CN100553756C - A kind of preparation method of core-shell structure nano microcapsule - Google Patents

Abstract

A method for preparing nano-microcapsules with a core-shell structure is a nano-microcapsule with good dispersion, stable storage and slow-release effect and its preparation technology. The method uses polymer particles as a template, assembles polyelectrolytes with opposite charges on the surface of the template through layer-by-layer electrostatic self-assembly method, and then dissolves the template particles to obtain nanometer microcapsules with a core-shell structure. The wall thickness of the microcapsule can be precisely controlled at the nanometer scale, and the polyelectrolyte on the inner wall interacts with the drug, thereby encapsulating the drug into the microcapsule. The release rate of the encapsulated drug is controllable. The invention has the advantages of simple operation, good repeatability, effective control of drug release rate, and good application prospect in the field of slow-release drug packaging.

Description

A kind of preparation method of core-shell structure nano microcapsule

technical field

The invention specifically relates to a preparation method of a novel core-shell structure nano-microcapsule, in particular to a nano-microcapsule with good dispersibility, stable storage and slow-release effect and its preparation technology.

Background technique

Core-shell structure nanocapsules and porous materials formed by stacking core-shell structure nanocapsules are used in the field of catalysis, the packaging of sustained-release drugs, the simulation of artificial cells, the packaging and protection of biologically active macromolecules such as proteins, enzymes, and DNA, and as coatings. Various fields such as pigments or pigments have great potential value, and become one of the eye-catching directions in the field of materials research.

Template electrostatic self-assembly method is one of the main methods to prepare spherical shell structure nanocapsules. It combines the template method with the self-assembly process, and uses the electrostatic adsorption between anions and cations to adsorb opposite charges on the surface of the nanoparticle core to form a thin film, and then remove the core. Generally, a solvent can be used to dissolve the core. Thus, hollow particles are obtained, and the advantage is that the size of the core particle, the thickness and composition of the particle shell can be selected to meet different needs.

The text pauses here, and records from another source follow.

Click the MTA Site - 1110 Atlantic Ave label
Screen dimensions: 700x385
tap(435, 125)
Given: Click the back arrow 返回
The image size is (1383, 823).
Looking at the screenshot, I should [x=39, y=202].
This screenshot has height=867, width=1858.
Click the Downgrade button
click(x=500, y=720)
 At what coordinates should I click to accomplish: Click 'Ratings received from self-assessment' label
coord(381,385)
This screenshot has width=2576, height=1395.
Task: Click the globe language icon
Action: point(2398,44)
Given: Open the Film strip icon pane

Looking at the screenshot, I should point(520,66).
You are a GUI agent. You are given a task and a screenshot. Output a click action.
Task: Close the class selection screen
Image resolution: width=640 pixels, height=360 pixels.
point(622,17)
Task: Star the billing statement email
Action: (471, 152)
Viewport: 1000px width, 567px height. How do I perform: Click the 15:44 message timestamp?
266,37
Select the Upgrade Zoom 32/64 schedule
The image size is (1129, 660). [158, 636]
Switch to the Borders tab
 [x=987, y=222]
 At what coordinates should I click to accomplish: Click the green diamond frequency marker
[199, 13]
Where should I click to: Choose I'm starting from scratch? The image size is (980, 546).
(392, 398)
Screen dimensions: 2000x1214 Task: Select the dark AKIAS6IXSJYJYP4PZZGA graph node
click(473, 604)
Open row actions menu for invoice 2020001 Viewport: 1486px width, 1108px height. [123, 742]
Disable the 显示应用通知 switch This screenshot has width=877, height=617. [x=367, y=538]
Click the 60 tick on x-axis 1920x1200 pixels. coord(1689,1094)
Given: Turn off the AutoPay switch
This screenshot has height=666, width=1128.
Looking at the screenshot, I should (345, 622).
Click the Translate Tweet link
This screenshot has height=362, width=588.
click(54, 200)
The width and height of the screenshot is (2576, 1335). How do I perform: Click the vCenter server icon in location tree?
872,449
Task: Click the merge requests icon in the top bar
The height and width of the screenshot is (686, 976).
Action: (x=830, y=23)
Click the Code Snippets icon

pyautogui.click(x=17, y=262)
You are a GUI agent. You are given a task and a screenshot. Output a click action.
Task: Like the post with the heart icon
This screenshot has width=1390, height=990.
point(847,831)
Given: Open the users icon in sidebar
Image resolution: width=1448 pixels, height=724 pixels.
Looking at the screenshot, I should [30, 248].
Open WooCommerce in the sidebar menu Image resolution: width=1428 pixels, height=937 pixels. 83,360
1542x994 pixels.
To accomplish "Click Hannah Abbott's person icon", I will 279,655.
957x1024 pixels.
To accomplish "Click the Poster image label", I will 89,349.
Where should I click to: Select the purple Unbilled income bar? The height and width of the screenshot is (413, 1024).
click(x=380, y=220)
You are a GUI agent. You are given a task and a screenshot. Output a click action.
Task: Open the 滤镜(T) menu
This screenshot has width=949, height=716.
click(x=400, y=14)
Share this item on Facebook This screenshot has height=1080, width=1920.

At present, there have been many studies on the application of empty-core nanocapsules in medicine at home and abroad. How to increase the drug loading and control the sustained release time has become the primary problem in the application of empty-core nanocapsules. Therefore, it is extremely challenging to find a drug carrier with high drug loading and adjustable sustained release performance.

The template electrostatic self-assembly method is used to prepare core-shell nanocapsules. The size of the microcapsules can be precisely controlled by the template, and the wall thickness can be controlled within the nanometer scale. Sustained release properties.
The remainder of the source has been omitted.